O refluxo da paralisação assinala a dificuldade da oligarquia em atingir os objectivos fixados dentro do calendário previsto. A oposição não demonstrou nestas semanas angustiantes força suficiente para impor nem a renuncia do presidente nem as eleições antecipadas. Mas o governo não se sente também em condições de punir adversários que tripudiam sobre a Constituição. As fragilidades do processo transparecem da própria decisão do Governo de não aplicar o regulamento de disciplina militar aos oficiais que na Praça Altamira lançam apelos à insurreição, ovacionados pelas damas da grande burguesia.
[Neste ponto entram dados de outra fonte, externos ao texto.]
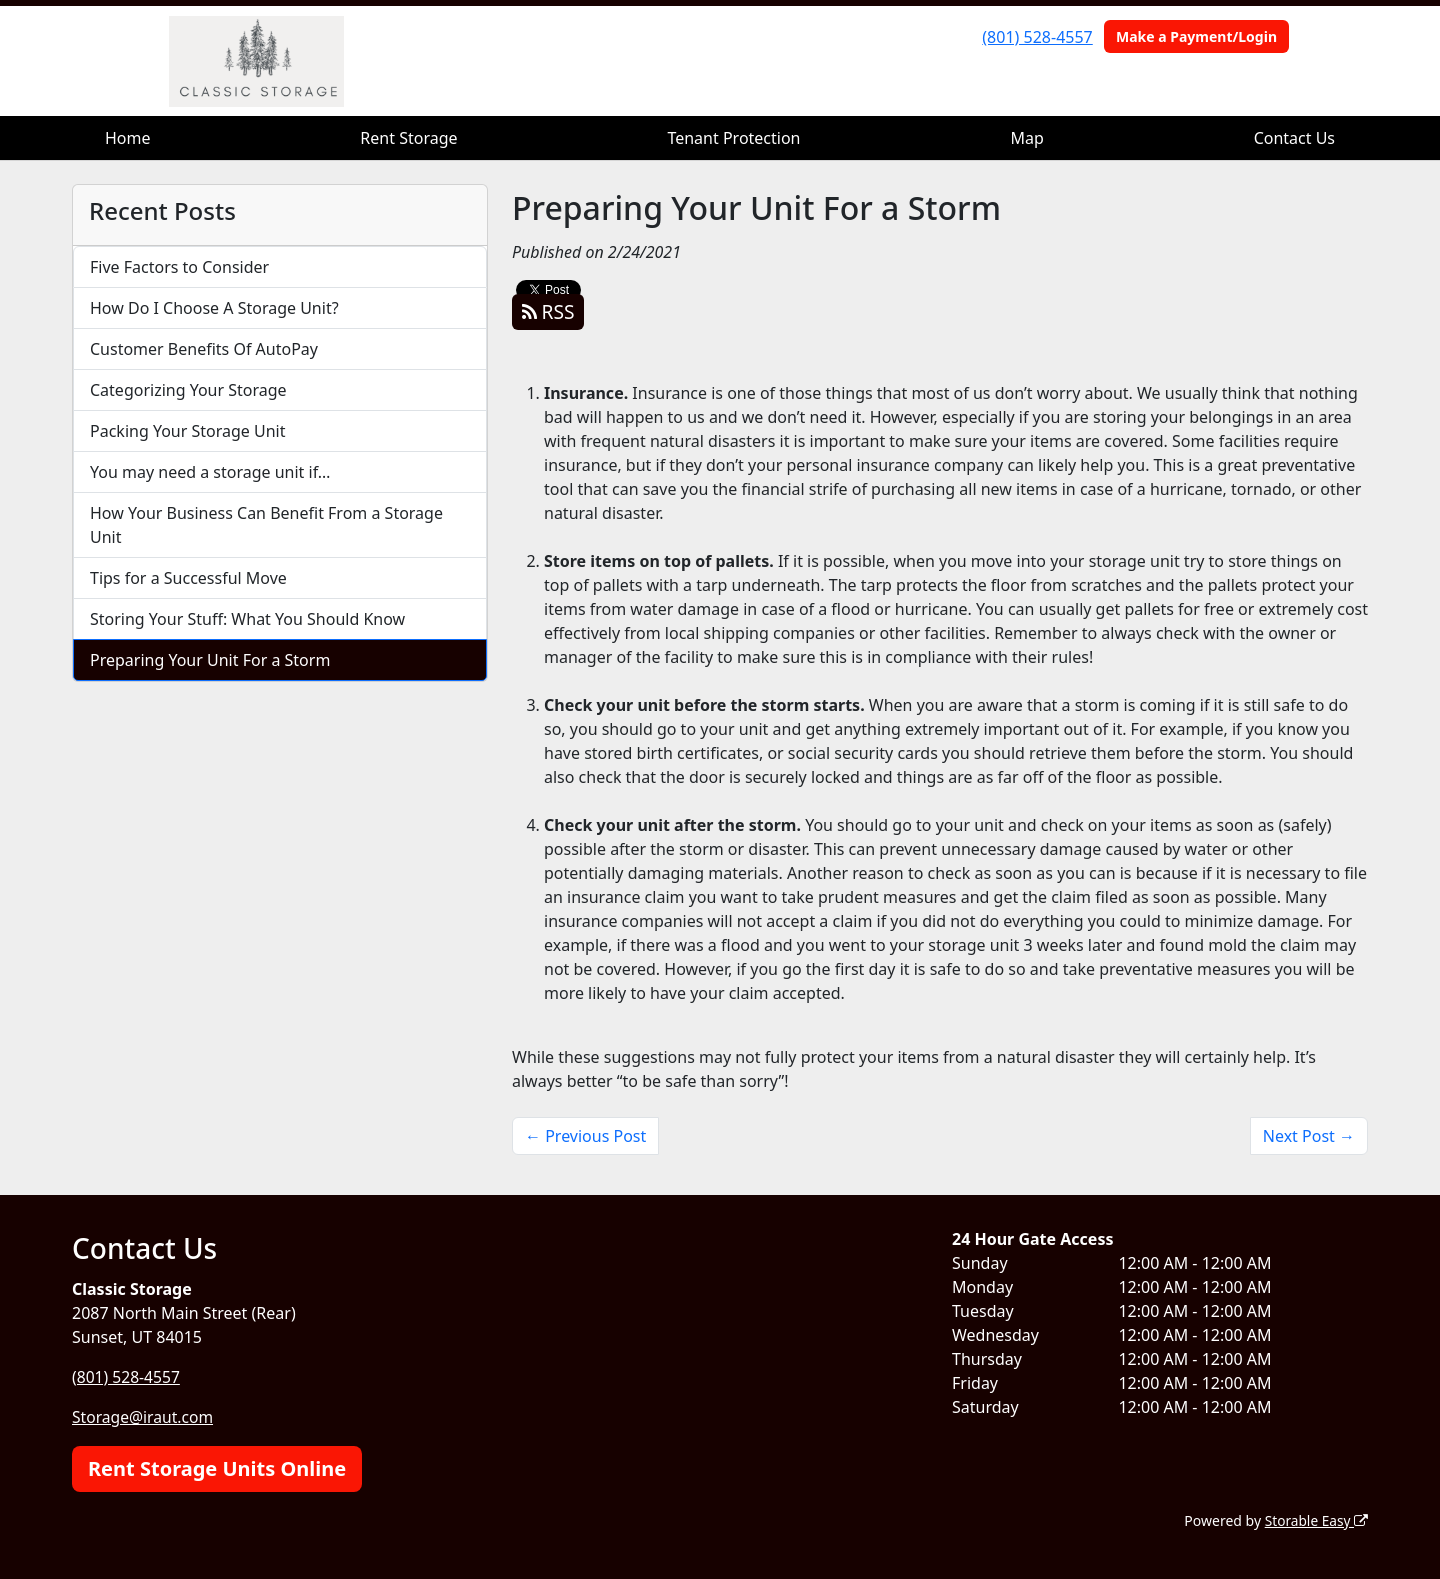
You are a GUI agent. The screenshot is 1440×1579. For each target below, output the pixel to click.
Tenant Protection (733, 138)
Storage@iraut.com (144, 1417)
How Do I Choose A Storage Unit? (214, 308)
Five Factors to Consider (179, 267)
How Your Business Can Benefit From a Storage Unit (266, 525)
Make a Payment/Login (1196, 36)
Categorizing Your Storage (188, 390)
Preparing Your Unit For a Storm (210, 660)
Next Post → (1309, 1136)
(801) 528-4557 (1037, 37)
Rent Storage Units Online (217, 1467)
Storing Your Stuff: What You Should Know (247, 619)
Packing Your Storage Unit (188, 431)
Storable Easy (1315, 1519)
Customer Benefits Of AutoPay (204, 349)
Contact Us (1294, 138)
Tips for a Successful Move (188, 578)
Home (128, 138)
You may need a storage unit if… (210, 472)
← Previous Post (585, 1136)
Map (1026, 138)
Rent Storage (408, 138)
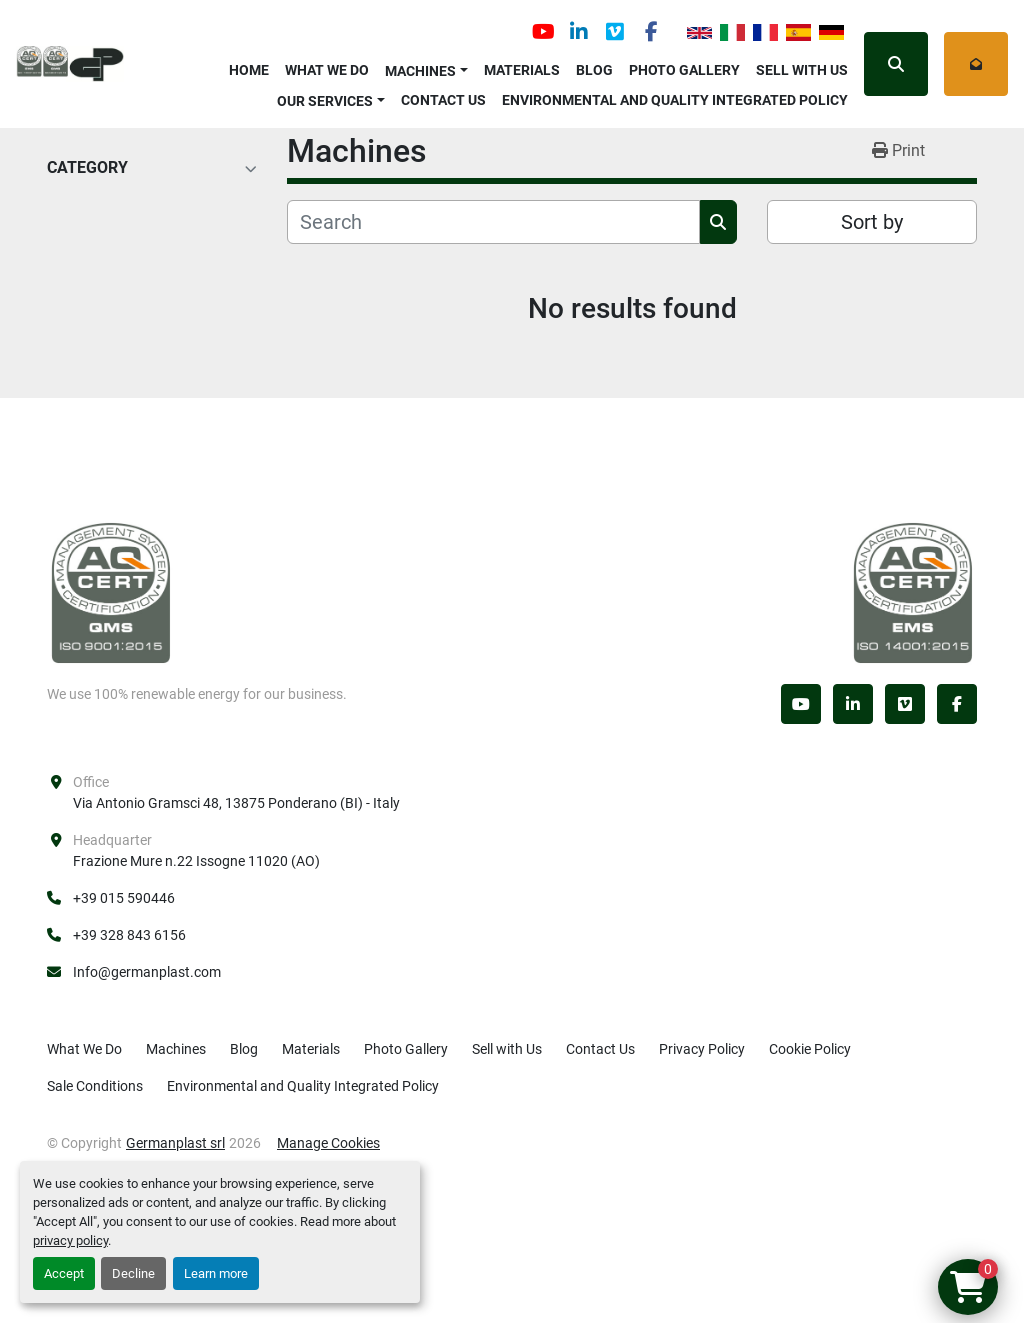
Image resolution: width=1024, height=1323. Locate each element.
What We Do (327, 70)
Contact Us (443, 100)
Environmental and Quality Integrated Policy (675, 100)
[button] (426, 67)
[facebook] (651, 32)
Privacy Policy (702, 1049)
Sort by (872, 222)
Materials (522, 70)
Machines (420, 71)
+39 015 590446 (124, 898)
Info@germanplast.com (147, 972)
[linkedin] (579, 32)
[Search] (493, 222)
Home (249, 70)
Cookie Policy (810, 1049)
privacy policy (70, 1240)
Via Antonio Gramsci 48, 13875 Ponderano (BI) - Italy (236, 803)
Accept (64, 1273)
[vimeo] (615, 32)
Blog (594, 70)
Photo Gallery (684, 70)
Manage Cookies (328, 1143)
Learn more (216, 1273)
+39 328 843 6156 (129, 935)
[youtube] (543, 32)
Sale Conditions (95, 1086)
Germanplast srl (175, 1143)
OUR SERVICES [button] (325, 101)
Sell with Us (802, 70)
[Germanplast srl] (111, 592)
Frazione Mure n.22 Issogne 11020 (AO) (196, 861)
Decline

Chavez afirma ter força suficiente para esmagar no berço qualquer nova tentativa de golpe militar. Mas na pratica gerou-se uma situação que no dia a dia apresenta a fisionomia de uma dualidade de poderes.

Nos três dias posteriores à derrota do putsch fascizante de Abril, o Presidente poderia, com apoio maciço da maioria dos venezuelanos, ter desmantelado a oposição, tomando as providencias adequadas. Não o fez. Espartilhado por um conceito rígido de legalidade institucional, optou por um diálogo com inimigos que o recusam e que aos apelos à discussão dos grandes problemas nacionais respondem com novas conjuras, actos de violência e iniciativas que lançam o caos na economia.

Esta dualidade atípica de poderes não poderá manter-se por muito tempo. A prova de força terminará com a vitoria das forças democráticas que apoiam Chavez ou com a derrota do projecto dito bolivariano, segundo o qual será possível transformar a sociedade venezuelana no quadro institucional sem recurso a métodos e iniciativas que o transcendam.

Como seria de esperar, no Brasil e no Equador, as organizações, partidos e personalidades progressistas que contribuíram decisivamente para as vitorias eleitorais de Lula e Lúcio Gutierrez acompanham com apreensão crescente o desenvolvimento dos acontecimentos na Venezuela. Em vésperas do Foro Social Mundial, que será cenário de um intenso e fascinante debate sobre grandes problemas da humanidade — debate político, económico e ideológico — aquilo que nestes dias está em causa na Venezuela assume um enorme significado não somente para a América Latina mas para todos quantos estão empenhados na luta contra a globalização e contra o projecto de dominação planetária do novo Imperialismo.